Después de la disputa madre e hija, la Policía interviene diciendo que en  este caso, no se considera un delito, solo una falta, el precio total del robo asciende a seis euros, se pondrá una multa, si las dependientas lo estiman oportuno… En ese preciso instante, la madre gira la cabeza, implorando el perdón con cada poro de su cuerpo:

-       -   Lo siento, no volverá a pasar, de eso me aseguraré yo que no vuelva a pasar.

-         - Eso esperamos nosotras también, de todas formas, es mejor que no regresen por la tienda.

-         - Muchas gracias, gracias por todo. 


-          Pide disculpa diez veces al menos a cada dependienta, y mira con ojos llenos de rabia, y sobre todo, de decepción.
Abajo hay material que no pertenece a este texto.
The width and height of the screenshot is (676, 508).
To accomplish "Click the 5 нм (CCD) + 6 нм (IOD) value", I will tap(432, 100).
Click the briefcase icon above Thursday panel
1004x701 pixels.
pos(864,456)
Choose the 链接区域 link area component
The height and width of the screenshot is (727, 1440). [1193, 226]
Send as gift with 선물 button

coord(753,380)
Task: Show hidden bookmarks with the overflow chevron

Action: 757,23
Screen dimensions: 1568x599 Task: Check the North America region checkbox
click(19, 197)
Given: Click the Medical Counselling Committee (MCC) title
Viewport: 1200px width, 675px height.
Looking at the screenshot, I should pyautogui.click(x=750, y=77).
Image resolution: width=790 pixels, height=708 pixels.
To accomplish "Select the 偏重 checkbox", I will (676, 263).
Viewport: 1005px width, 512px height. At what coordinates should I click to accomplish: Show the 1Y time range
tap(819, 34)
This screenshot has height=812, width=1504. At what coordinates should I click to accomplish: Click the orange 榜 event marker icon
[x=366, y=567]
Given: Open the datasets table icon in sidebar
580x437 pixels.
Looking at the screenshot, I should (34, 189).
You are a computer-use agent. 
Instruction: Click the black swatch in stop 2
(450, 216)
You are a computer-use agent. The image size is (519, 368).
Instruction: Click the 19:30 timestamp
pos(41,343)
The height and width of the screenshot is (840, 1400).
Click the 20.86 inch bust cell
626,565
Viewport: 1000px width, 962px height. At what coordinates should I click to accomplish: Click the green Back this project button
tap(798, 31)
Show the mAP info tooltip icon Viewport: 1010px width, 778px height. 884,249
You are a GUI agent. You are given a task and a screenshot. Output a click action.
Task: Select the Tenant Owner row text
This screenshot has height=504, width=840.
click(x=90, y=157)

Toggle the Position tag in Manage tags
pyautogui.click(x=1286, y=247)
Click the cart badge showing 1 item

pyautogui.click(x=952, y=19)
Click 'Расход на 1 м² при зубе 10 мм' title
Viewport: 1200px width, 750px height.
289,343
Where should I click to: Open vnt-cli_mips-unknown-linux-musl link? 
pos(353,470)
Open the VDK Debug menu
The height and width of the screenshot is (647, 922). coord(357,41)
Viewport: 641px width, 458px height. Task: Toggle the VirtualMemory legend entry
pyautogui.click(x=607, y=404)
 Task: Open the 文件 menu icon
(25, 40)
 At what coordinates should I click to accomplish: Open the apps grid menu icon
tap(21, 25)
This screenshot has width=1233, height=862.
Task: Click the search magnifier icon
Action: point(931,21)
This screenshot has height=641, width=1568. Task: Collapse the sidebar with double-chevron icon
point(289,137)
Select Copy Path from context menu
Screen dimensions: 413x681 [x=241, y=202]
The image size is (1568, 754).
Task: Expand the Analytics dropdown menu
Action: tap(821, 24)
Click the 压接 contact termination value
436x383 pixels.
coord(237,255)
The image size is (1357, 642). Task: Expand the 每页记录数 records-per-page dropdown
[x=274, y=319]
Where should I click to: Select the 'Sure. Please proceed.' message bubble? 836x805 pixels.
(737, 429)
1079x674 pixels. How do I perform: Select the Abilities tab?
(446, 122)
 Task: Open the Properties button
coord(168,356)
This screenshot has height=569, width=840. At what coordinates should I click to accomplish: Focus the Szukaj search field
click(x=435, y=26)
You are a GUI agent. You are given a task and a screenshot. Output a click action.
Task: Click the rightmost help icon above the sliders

Esa sensación que esto no le puede estar pasando.

Se despide de los agentes, salen de la tienda, sin mirarse, sin apenas cruzarse palabra, sin mover ni un solo músculo en dirección a su niña, o a lo  que se  haya convertido en esa tarde. 


Llegan a casa, Atenea siente el silencio en su piel, la mudez de su madre es más dura que palabras de enfado. Nada más entrar, pide disculpa de nuevo, y a la madre, solo le sale decir:

-       -   Necesito tiempo para pensar, creo que no es buen momento para charlar, vete a tu cuarto. Piensa muy bien lo que has hecho, y respóndete, el por qué, cuántas veces lo has hecho, y si crees que es lo correcto.



Al ver alejarse a su hija por el pasillo de casa, a su princesa, arranca a llorar con una frase que le ronda la cabeza desde que salió de la tienda, que la aturde, que la ahoga, que no encuentra respuesta pero sabe seguro que existe… ¿En qué me he equivocado con ella? 


He intentado  darle la vida que yo no he tenido, no he querido que trabaje, que se dedique a sus estudios, que sea honrada y buena persona, he intentado inculcarle buenos valores… Y recibo a cambio, una torta tan grande que dejará una huella imborrable. 


Mientras tanto, la hija en la habitación llora desconsoladamente,  y si algo sabe seguro de todo eso, es que su madre siempre, siempre está al pie de cañón, nunca la abandona, ni en los malos momentos, y el miedo a que nada vuelva a ser igual entre ellas, hace que el corazón se encoja de dolor… Aprendí la lección, a base del dolor de mi madre… Lo siento mamá, aunque no la oye, se lo dice una y otra vez para ella misma, Lo siento mamá, Lo siento mamá…



Por todos los errores que cometemos los hijos, sin tener cabeza, sin pensar en ello, sin pararnos a analizar… Lo siento.